**PROBLEM A**
In the excerpt on ripgrep regular expressions, rename "regular expression engine" to "regex engine" and write out the part that opens with the words containing "In each of these" and closes with "n x (greedy)".
**PROBLEM B**
Decide whether each statement agrees with the excerpt on ripgrep regular expressions. Answer yes or no, and quote the words that decide it. (i) Adding a second ? to a repetition pattern makes it match as much of the string as possible. (ii) \A matches only the beginning of the string, even in multi-line mode. (iii) Zero-width matches are part of the matched text.

**EXCERPTED TEXT**

** Start **

In each of these cases the second ? modifies the preceding pattern so that it is no longer greedy (which is often referred to as ungreedy or lazy). These patterns behave like their previous counterparts, except they match as little of the string as possible. We will see some examples where this can be beneficial.

ripgrep's regular expression engine also supports a more expressive repetition operator, which allows the pattern to define specific ranges of repetition that should be matched.

x{n}: exactly n x
x{n,}: at least n x (greedy)
x{n,m}: at least n and at most m x (greedy)

Like the previous repetition operators, these can also be modified to define their greediness, again by using the ? operator:

x{n}?: exactly n x
x{n,}?: at least n x (ungreedy / lazy)
x{n,m}?: at least n x and at most m x (ungreedy / lazy)

Anchors

Another powerful feature of regular expressions is that you can not only define what to match, but also at what locations within a string it should match. The first two are the most common:

^x: match the letter x, but only at the beginning of the string, or at the start of the line in multi-line mode
x$: match the letter x, but only at the end of the string, or at the end of the line in multi-line mode

Note that these behave differently depending on whether or not we are matching in single or multi-line mode. Two additional escapes are available that ensure consistent behavior regardless of mode.

\A: match only the beginning of the string, even in multi-line mode
\z: match only the end of the string, even in multi-line mode

Whereas the previous examples show how to match at the beginning and end of a string, the following perform roughly the same function, except they can match at "word boundaries" within the string. A word boundary refers to the transition between words and whitespace, such as that from whitespace to a letter (at the beginning of a word), and that from a letter back to whitespace (at the end of the word).

\b: match at a Unicode word boundary
\B: do not match at Unicode word boundaries

Note in these examples that the behavior of the capitalized B is the inverse of the lower-case b. We will see this repeat in other cases, so recognizing it will be helpful to learning how various components of regular expressions work.

One final note - this section described matching the transition between two types of characters, rather than either of the characters themselves. Sometimes these are called "zero-width matches", to reinforce that while they help define which text to match, they are not part of the matched text itself.

** End **

**DATA SECTION**

** Start **

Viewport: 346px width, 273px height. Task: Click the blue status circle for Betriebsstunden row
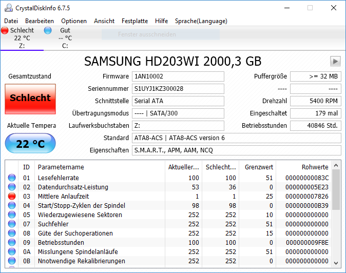tap(12, 242)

** End **

**EXERCISE RESULT A**
In each of these cases the second ? modifies the preceding pattern so that it is no longer greedy (which is often referred to as ungreedy or lazy). These patterns behave like their previous counterparts, except they match as little of the string as possible. We will see some examples where this can be beneficial.

ripgrep's regex engine also supports a more expressive repetition operator, which allows the pattern to define specific ranges of repetition that should be matched.

x{n}: exactly n x
x{n,}: at least n x (greedy)

**EXERCISE RESULT B**
(i) No: "they match as little of the string as possible."
(ii) Yes: "\A: match only the beginning of the string, even in multi-line mode"
(iii) No: "they are not part of the matched text itself."